Some of those schools just mentioned are close academic fits for the Big Ten. Closer, it should be said, than Notre Dame, whose academic profile is outstanding but not necessarily in a way that closely aligns with the Big Ten. It has been a concern when talking about potentially adding the Irish in the past, though not any time recently.
And yes, some of those schools would open lucrative TV markets like Atlanta or Charlotte.
But there would also be complications. The ACC grant of rights is a problem for anyone wanting to siphon schools off that conference. From the Big Ten’s perspective, this would also be a move directly onto SEC soil. Could those two leagues coexist cleanly in the same media ecosystem, in a way that benefitted everyone? Maybe, maybe not.
But if we’re exploring all angles here, we shouldn’t leave this one out.
What happens to the NCAA tournament?
Make no mistake, football is driving this bus and will continue to. But no one’s just going to leave money on the table, and the men’s basketball tournament remains the only other billion-dollar product in college sports.

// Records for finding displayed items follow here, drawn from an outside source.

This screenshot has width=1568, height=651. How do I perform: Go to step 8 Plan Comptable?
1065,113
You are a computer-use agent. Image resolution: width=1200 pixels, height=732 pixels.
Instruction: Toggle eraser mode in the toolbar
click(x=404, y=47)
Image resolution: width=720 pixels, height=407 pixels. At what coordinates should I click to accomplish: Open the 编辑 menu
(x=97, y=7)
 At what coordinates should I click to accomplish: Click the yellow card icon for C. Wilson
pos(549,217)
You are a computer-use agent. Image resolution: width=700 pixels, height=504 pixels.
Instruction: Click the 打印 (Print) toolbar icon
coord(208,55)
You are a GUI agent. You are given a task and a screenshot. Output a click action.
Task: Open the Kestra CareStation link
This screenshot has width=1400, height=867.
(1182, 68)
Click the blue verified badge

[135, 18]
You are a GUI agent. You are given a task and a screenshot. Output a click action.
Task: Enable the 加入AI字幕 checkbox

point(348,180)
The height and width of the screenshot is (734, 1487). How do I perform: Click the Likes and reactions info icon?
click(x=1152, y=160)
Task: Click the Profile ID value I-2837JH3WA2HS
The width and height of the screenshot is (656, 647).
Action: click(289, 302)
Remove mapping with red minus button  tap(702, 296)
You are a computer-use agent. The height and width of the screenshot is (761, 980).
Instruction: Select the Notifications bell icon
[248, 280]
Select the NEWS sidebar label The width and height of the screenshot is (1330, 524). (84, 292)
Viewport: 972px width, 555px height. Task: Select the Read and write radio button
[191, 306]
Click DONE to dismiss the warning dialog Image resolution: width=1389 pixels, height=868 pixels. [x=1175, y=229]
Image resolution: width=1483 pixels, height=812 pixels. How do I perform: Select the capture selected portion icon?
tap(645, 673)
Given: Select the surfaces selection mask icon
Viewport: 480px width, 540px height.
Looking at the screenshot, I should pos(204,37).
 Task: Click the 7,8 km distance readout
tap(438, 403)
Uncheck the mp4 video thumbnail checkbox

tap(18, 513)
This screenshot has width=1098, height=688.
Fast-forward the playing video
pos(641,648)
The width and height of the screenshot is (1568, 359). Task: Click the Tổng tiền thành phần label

College sports leaders have been turning up the volume on the idea of pulling football away from the NCAA and entirely under the umbrella of the Playoff. Concurrently, keen observers have wondered if a similar move might be on the cards for the NCAA tournament as well.
Once again, caveating that this is hypothetical, some thoughts:
>> First, the contract situation would seem difficult to navigate. It was extended through 2032 six years ago, and everyone involved is probably just starting to clear the headache of navigating the pandemic to get a 2021 tournament at all, and a 2022 tournament back to normal. Is anyone ready to go off the deep end again?
>> Second, the idea of a Power Five-only or FBS-only tournament seems tricky. From a product standpoint, the tournament sells two things, elite matchups in the later rounds and Cinderella. Kicking Cinderella out of the ball removes a huge piece of what’s appealing to viewers about the NCAA tournament, and that affects the product.
>> Third, the Playoff appears likely to eat up a lot of oxygen in the next few years. It will command tremendous time and attention, perhaps enough that there’s just not enough energy to try and take something so foolproof and streamlined right now away from the experts in running it, and try to reboot it under a whole new apparatus.
A lot is going to change in college athletics in the coming years. The tournament might end up in that whirlwind at some point, but the impact may not be so profound as in football.